What I’d ideally like to be able to do is to search, for instance, for a group of terms (say “pet OR dog OR cat”) and translate the graphic into a number for each matching document in the ranking by score. I don’t need or particularly want to know what the number means; obviously the heatmap graphic is an elegant representation of the score from a complex proprietary algorithm that I’m happy to leave as a black box. But if anyone has any bright ideas for how to get numerical data out of it, short of counting the pixels of different colours on the screen, I know that person will be somewhere in this forum…

See the score property of the record class in the AppleScript dictionary.

1 Like

If I am reading this correctly that you don’t care what the number means, then what is the point?

Fantastic!
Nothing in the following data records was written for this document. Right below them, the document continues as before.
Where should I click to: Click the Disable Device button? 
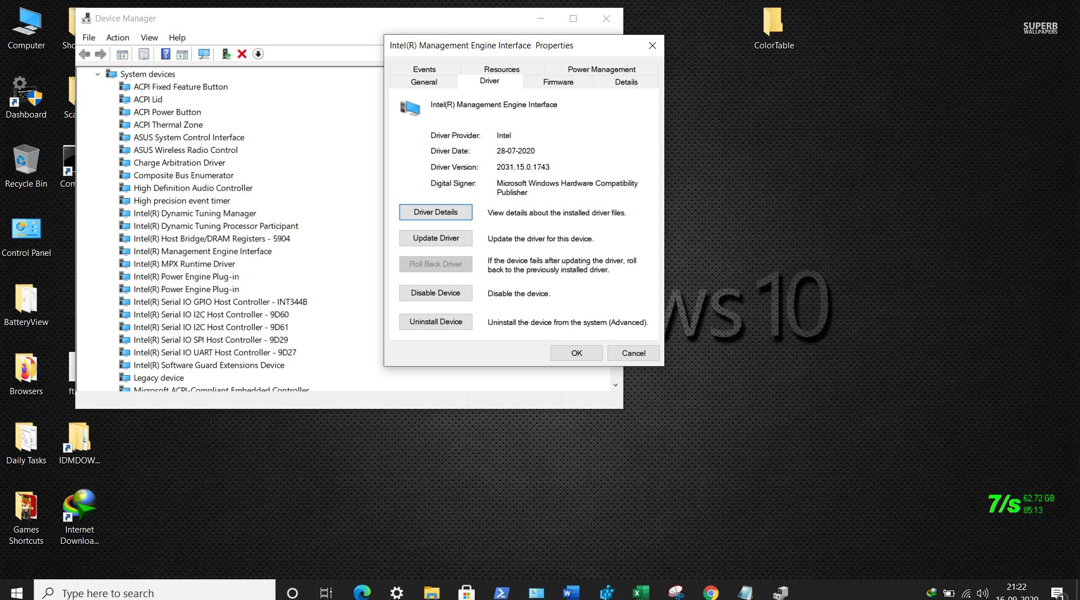pyautogui.click(x=435, y=293)
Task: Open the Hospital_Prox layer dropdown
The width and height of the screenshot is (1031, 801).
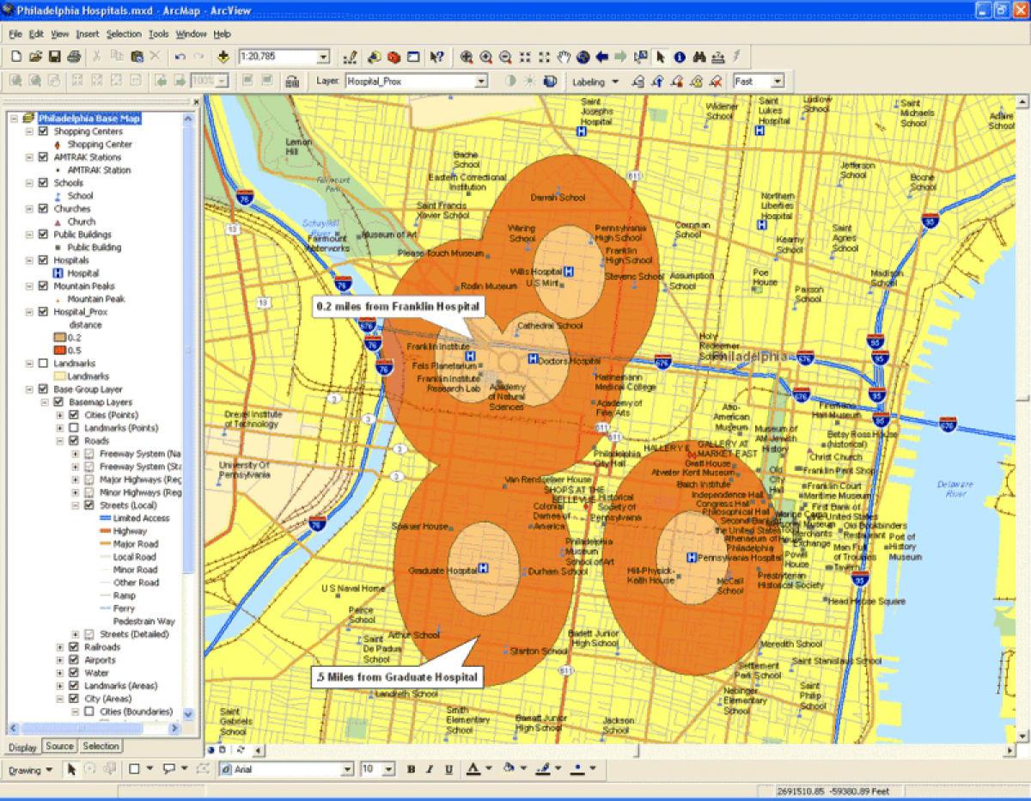Action: pyautogui.click(x=481, y=82)
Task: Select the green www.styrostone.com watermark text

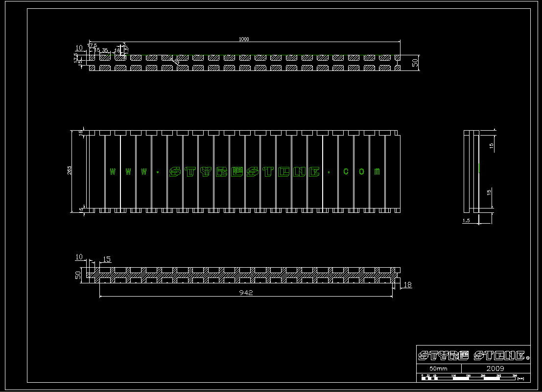Action: [244, 171]
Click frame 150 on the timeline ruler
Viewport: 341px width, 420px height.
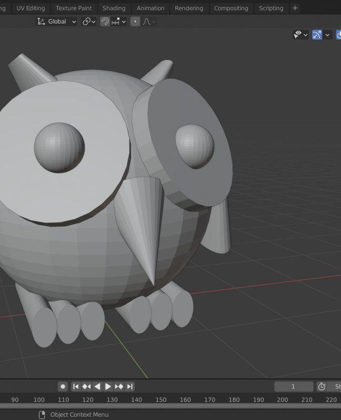pos(161,400)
Thanks so much – I’d never have found that on my own. This forum is the greatest!

Fair question; all I need is a numerical value I can put to relative scores in search results, without needing to unpack the underlying algorithm that’s producing that value. A mere ordinal ranking isn’t telling me anything about the relative scores of successive items, nor can I compare the results of the same search when run on different sets of documents. A numerical score is a potentially very powerful resource for simple lexical and stylometric kinds of analysis; it’s not a task DT was particularly designed for, but I’ve been finding it very useful for quick and dirty corpus analyses and would like to try pushing this a bit further.